Find the lines below that contain the string "computer". Copy each one.

(Collected data)
+ + + + + + +
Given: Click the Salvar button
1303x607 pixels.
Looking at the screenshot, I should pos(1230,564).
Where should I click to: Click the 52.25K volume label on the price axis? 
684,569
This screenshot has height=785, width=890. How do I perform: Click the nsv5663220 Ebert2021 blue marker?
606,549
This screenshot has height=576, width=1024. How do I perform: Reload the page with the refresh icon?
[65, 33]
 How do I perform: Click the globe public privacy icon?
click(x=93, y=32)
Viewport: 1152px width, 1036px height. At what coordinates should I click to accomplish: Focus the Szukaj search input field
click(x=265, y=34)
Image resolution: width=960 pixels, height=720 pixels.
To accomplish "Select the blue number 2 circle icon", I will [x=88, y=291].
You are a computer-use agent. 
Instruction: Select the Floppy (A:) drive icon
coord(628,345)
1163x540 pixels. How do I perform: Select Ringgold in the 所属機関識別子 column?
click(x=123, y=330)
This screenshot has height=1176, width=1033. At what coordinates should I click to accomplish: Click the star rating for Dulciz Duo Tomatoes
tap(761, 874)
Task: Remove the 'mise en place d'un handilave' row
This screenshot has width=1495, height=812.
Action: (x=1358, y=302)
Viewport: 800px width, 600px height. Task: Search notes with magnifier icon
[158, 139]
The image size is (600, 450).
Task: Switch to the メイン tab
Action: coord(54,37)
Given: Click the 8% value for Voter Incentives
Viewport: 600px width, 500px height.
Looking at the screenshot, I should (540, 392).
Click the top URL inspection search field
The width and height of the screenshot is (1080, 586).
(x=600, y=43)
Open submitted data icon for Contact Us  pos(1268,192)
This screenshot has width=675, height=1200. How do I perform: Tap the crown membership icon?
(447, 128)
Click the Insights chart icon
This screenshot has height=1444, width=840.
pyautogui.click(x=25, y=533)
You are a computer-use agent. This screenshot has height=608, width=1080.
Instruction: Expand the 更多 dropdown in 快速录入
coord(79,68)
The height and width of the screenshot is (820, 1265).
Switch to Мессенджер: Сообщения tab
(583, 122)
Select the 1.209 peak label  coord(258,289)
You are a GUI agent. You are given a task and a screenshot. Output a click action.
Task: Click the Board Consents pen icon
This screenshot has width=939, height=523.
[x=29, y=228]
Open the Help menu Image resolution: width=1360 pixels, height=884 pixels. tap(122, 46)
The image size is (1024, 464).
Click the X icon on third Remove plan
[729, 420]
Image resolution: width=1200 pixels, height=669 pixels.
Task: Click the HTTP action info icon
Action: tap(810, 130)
+ + + + + + +
● **RESPONSE TO THIS EXERCISE**
You are a computer-use agent. 
You are a computer-use agent. This screenshot has height=608, width=1080.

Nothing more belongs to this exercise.